Your response should reproduce every line of the entries that contains the word "Given".
Study material Start Marker
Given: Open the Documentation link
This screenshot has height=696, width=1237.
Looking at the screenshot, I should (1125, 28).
Study material End Marker
Study material Start Marker
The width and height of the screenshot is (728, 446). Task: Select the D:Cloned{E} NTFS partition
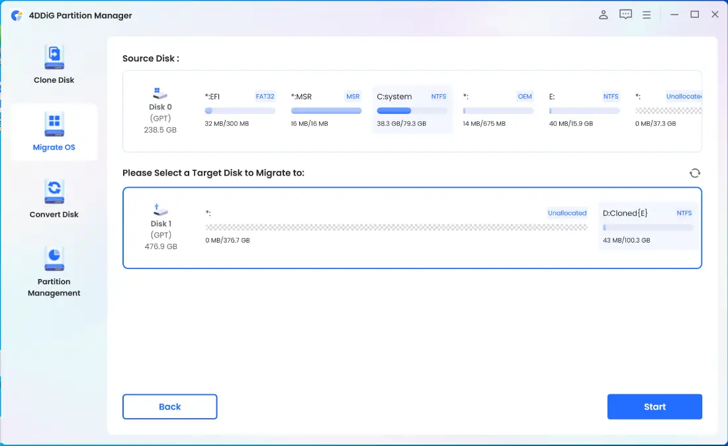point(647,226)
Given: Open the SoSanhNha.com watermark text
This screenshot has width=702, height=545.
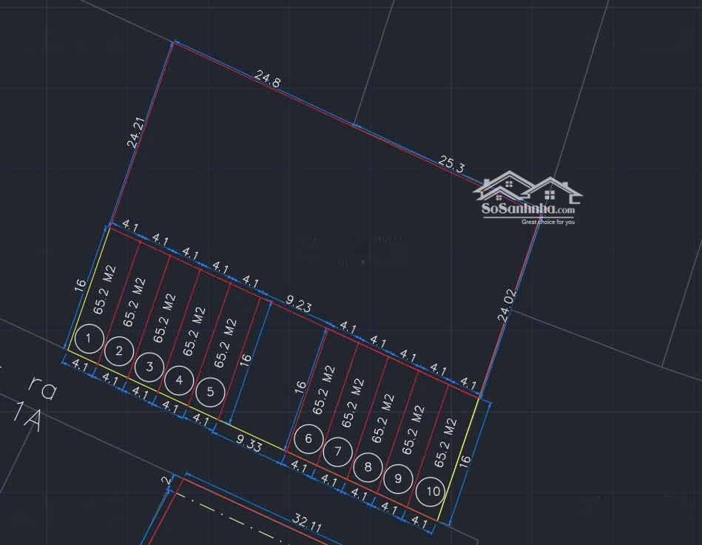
Study material End Marker
Response to the exercise:
Given: Open the Documentation link
Given: Open the SoSanhNha.com watermark text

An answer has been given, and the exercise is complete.